Riin mengerucutkan bibirnya. "Jenis makanannya kan berbeda. Aku juga belum pernah ke sana sejak tiba di Korea," tambahnya, yang lebih terdengar seperti rengekan alih-alih protes. "Tapi kalau tidak boleh ya sudah..."
Riin memalingkan wajah ke arah jendela, berpura-pura merajuk. Ia bahkan menyilangkan tangannya di dada sambil menarik napas panjang seakan ingin menunjukkan bahwa ia sedang kesal.

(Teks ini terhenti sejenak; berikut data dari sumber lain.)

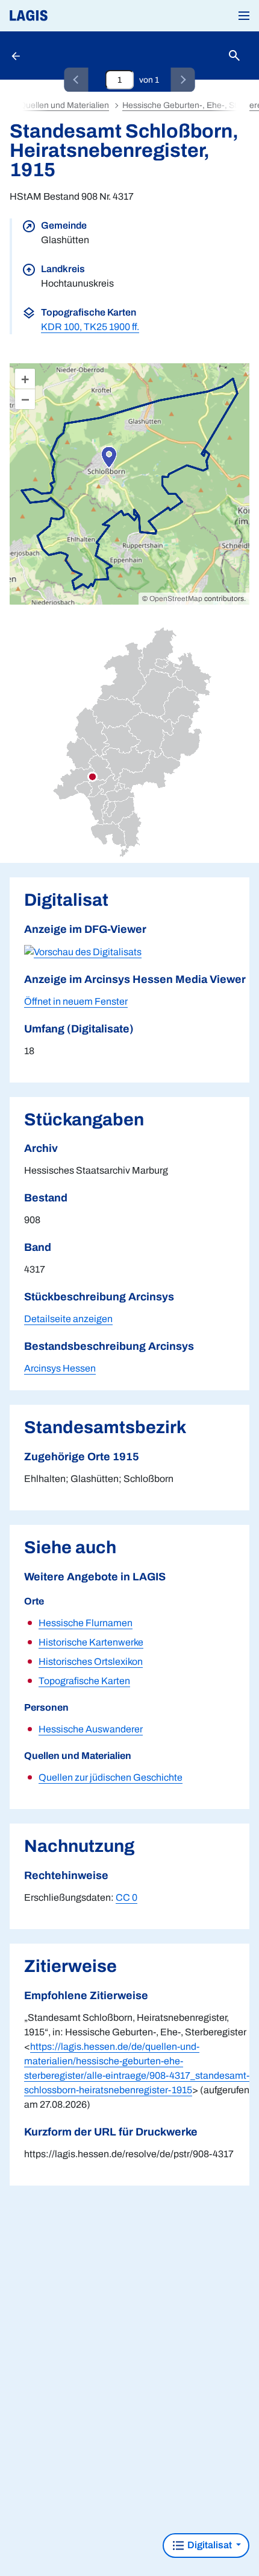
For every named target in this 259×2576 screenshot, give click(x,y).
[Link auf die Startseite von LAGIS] (69, 15)
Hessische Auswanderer (91, 1729)
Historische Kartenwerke (91, 1642)
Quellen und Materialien (64, 105)
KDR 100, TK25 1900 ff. (90, 327)
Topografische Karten (84, 1681)
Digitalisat (210, 2545)
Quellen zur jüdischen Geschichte (111, 1777)
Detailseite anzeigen (68, 1319)
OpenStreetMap (175, 598)
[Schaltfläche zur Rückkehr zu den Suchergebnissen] (17, 55)
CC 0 (126, 1897)
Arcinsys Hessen (60, 1368)
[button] (244, 16)
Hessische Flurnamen (86, 1623)
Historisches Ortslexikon (91, 1661)
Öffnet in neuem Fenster (76, 1001)
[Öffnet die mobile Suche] (234, 56)
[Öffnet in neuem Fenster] (83, 951)
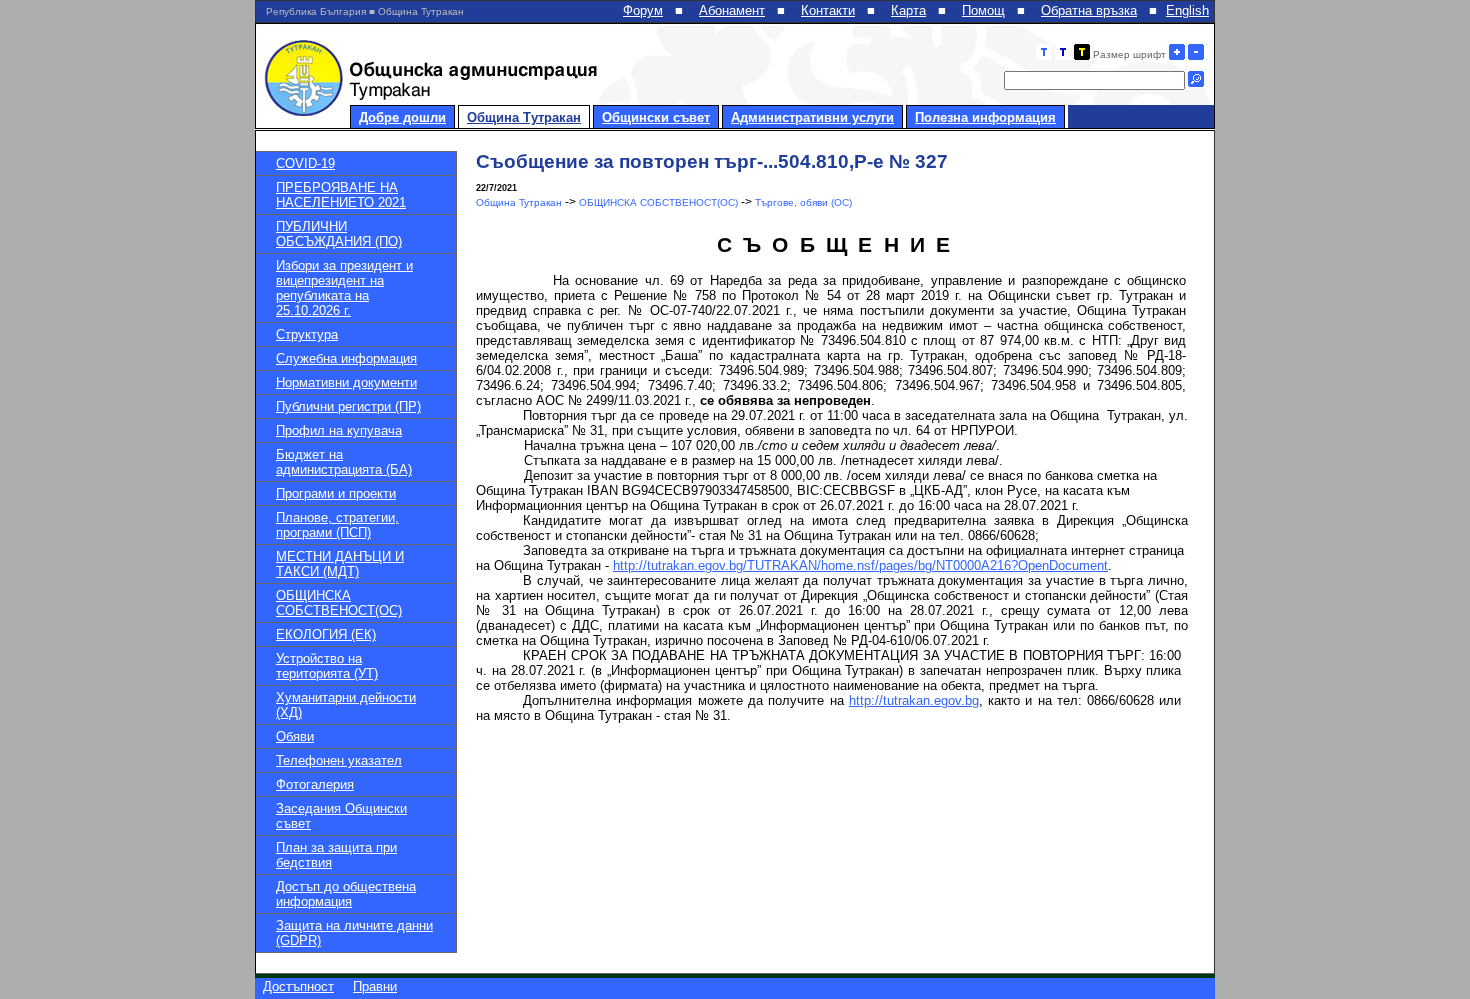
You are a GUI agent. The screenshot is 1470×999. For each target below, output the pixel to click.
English (1187, 10)
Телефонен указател (339, 760)
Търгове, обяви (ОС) (803, 202)
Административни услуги (812, 117)
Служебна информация (346, 358)
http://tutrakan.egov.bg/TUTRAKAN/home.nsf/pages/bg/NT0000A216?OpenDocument (860, 565)
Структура (307, 334)
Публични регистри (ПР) (348, 406)
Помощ (983, 10)
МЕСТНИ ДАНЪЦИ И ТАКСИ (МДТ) (340, 564)
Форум (643, 10)
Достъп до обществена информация (346, 894)
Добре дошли (402, 117)
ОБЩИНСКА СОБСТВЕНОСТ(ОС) (339, 603)
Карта (908, 10)
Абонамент (732, 10)
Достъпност (298, 986)
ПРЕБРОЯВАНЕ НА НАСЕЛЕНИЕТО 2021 (341, 195)
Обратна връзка (1089, 10)
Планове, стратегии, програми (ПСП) (337, 525)
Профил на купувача (339, 430)
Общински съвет (656, 117)
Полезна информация (985, 117)
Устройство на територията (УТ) (327, 666)
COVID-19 (305, 163)
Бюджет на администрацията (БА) (344, 462)
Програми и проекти (336, 493)
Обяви (295, 736)
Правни (375, 986)
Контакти (828, 10)
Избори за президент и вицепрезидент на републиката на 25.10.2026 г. (344, 288)
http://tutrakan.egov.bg (914, 700)
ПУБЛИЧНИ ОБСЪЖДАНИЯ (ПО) (339, 234)
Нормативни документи (346, 382)
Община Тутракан (524, 117)
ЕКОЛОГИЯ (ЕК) (326, 634)
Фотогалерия (315, 784)
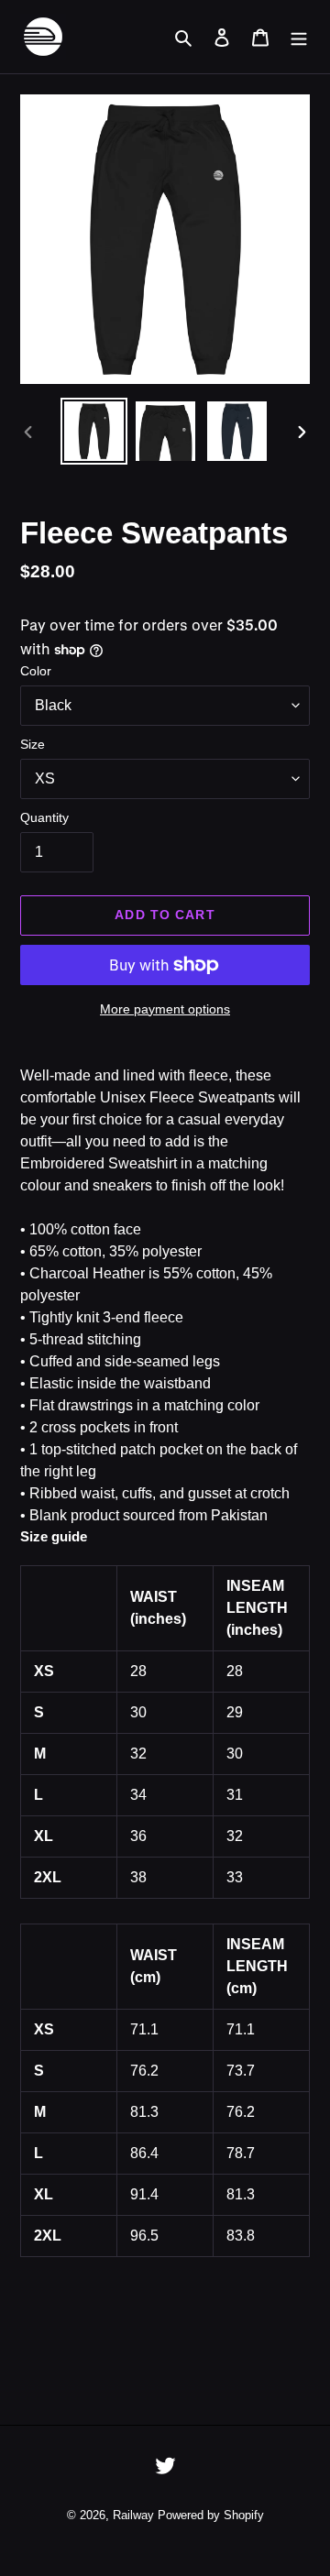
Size (32, 744)
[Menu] (299, 36)
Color (35, 670)
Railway (133, 2515)
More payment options (165, 1009)
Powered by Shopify (211, 2515)
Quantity (44, 817)
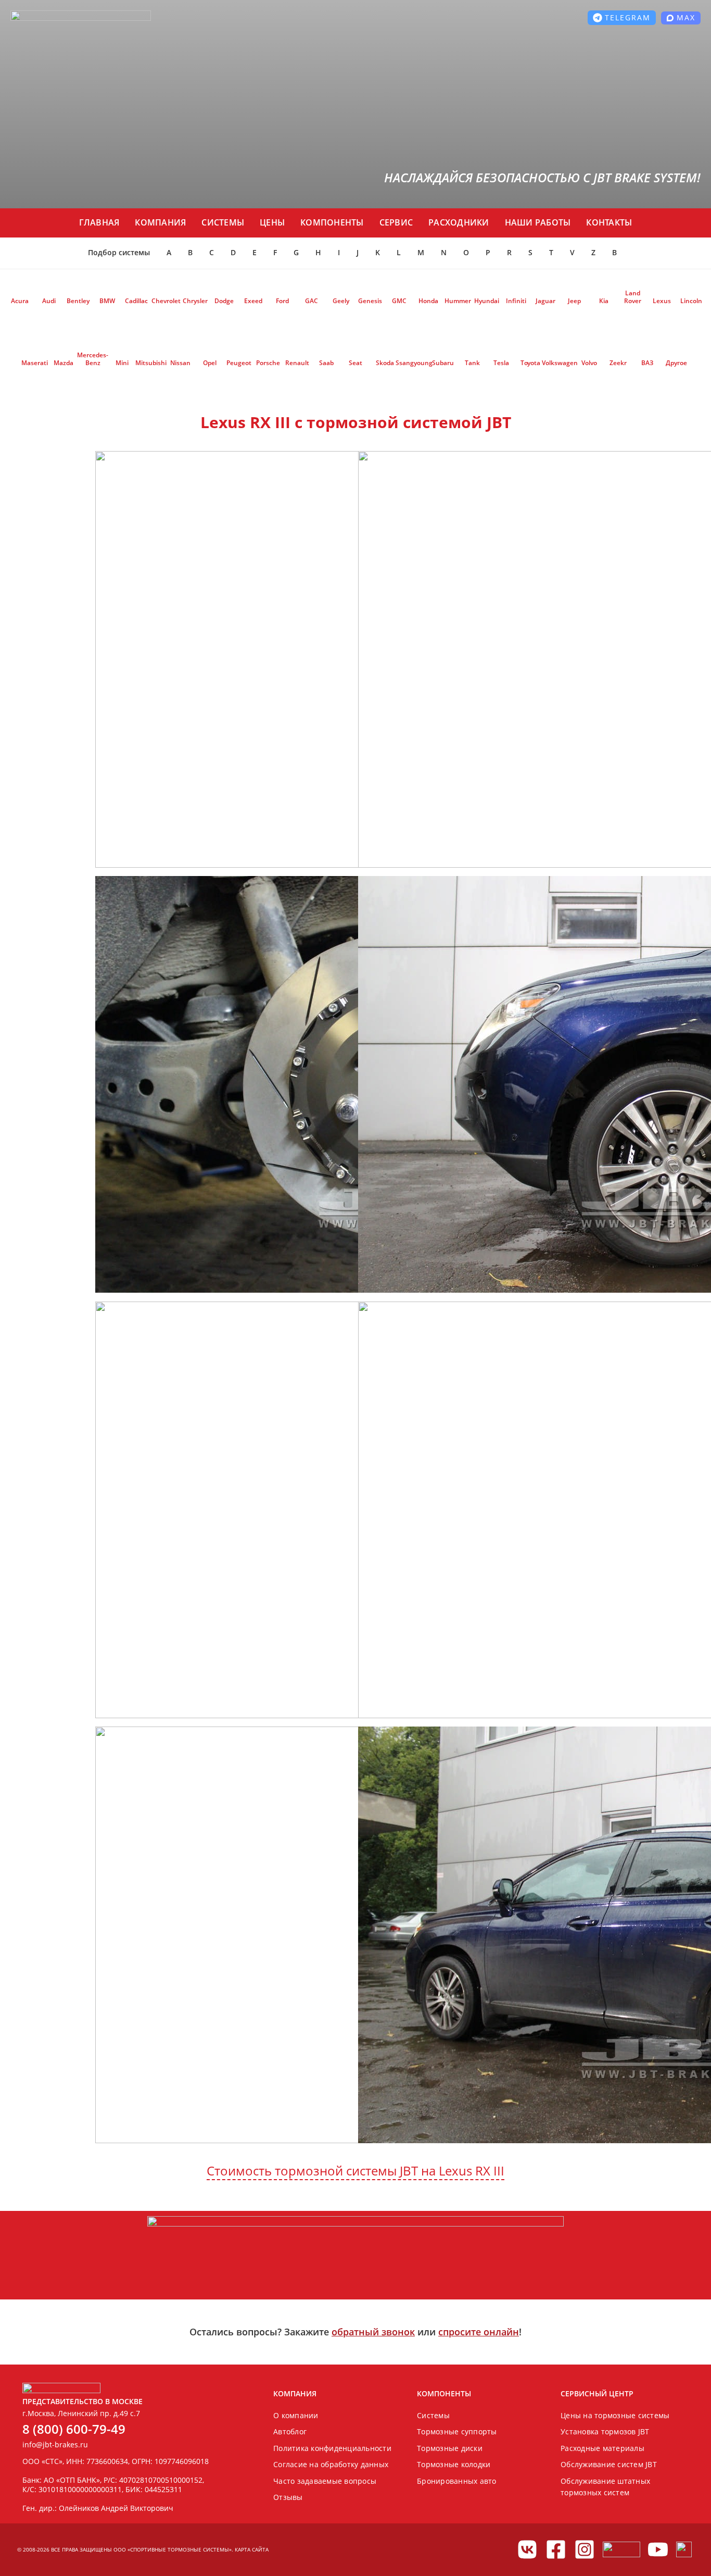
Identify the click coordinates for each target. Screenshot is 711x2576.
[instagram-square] (585, 2549)
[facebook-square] (556, 2549)
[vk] (527, 2549)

Namun sebenarnya, ia sedang menunggu reaksi suaminya.
Jae Hyun menatap Riin sejenak, memperhatikan ekspresi di wajah istrinya yang masih memandang keluar jendela dengan pura-pura tak peduli. Ia menghela napas pelan, seolah tengah bergulat dengan pikirannya sendiri. Ia tahu persis bahwa jika ia menolak permintaan itu, Riin kemungkinan besar akan mendiamkannya sepanjang perjalanan pulang_atau bahkan lebih lama dari itu, mengembangkannya menjadi "drama kecil" yang selalu berhasil membuatnya menyerah.
"Baiklah... ayo kita ke sana," ujar Jae Hyun akhirnya, menyerah pada permintaan istrinya.
Riin masih berpura-pura merajuk, tetapi sudut bibirnya sedikit terangkat. Dalam hati, ia bersorak kegirangan. Jika dipikirkan lagi, ia tak pernah menyangka akan merajuk untuk hal sesederhana ini pada seorang CEO Colours Publishing. Pria yang seharusnya adalah bosnya di kantor dan memberinya perintah alih-alih mewujudkan keinginan-keinginan kecilnya.